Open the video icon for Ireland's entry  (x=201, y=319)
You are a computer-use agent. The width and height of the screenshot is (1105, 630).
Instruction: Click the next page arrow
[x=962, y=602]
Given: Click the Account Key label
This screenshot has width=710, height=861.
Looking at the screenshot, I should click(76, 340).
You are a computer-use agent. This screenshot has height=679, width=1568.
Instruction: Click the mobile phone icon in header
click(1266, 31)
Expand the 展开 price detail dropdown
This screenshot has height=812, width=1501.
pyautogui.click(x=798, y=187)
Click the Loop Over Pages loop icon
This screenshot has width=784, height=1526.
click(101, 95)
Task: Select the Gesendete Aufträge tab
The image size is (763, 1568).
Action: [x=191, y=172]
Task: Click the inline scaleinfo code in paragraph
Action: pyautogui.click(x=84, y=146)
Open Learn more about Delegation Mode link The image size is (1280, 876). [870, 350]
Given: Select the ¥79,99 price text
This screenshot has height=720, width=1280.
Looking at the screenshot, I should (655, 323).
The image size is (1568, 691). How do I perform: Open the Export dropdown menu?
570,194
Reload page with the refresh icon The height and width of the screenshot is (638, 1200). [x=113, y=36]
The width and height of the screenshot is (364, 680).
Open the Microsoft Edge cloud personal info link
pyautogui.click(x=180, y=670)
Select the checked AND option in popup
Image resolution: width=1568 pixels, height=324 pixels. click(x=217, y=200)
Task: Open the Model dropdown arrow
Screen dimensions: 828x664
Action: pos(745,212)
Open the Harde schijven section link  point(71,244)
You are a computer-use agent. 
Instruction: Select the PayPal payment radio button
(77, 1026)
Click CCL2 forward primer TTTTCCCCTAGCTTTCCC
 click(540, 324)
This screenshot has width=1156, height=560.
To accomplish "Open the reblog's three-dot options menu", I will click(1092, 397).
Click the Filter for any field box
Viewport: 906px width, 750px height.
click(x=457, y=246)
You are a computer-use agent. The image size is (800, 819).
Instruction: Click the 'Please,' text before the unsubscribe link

_____

**Required action**
Count up the lines of the data that include "computer". Reply with a number only.

**Finished task**
4